Exercise description - From the line that includes "Click the CSDN @GarryLau watermark" to the last line of the data, quote each line precisely; both boundary lines belong in the answer.

═══ Data for this exercise

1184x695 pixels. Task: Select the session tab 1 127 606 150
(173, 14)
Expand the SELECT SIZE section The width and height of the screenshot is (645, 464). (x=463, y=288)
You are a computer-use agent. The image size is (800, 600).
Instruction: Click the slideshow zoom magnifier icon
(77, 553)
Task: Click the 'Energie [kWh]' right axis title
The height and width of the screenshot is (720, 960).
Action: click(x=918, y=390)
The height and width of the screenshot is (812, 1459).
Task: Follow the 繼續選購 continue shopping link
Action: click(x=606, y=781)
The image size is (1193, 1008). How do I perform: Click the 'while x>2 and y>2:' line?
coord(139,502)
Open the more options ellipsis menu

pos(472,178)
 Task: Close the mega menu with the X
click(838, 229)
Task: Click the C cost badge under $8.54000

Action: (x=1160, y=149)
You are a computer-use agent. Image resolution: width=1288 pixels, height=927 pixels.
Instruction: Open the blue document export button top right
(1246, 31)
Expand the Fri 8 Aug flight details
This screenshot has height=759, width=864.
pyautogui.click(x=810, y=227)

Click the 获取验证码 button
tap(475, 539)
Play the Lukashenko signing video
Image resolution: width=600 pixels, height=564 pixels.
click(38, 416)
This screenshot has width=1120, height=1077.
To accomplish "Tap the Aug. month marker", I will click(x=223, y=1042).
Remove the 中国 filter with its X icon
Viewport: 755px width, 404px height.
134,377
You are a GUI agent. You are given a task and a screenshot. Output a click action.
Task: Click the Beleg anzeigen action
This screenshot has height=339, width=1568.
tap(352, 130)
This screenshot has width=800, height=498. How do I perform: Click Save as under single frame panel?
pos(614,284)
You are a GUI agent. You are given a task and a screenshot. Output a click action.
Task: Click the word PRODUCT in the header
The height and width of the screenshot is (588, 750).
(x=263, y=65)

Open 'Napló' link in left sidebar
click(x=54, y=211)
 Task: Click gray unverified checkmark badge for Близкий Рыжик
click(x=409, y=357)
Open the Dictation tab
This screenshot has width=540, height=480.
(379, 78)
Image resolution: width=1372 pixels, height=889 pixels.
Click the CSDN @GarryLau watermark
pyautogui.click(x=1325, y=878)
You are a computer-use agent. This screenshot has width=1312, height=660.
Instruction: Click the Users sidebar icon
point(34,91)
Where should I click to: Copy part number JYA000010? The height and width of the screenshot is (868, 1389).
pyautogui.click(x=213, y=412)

══════

Answer to this task -
Click the CSDN @GarryLau watermark
pyautogui.click(x=1325, y=878)
You are a computer-use agent. This screenshot has width=1312, height=660.
Instruction: Click the Users sidebar icon
point(34,91)
Where should I click to: Copy part number JYA000010? The height and width of the screenshot is (868, 1389).
pyautogui.click(x=213, y=412)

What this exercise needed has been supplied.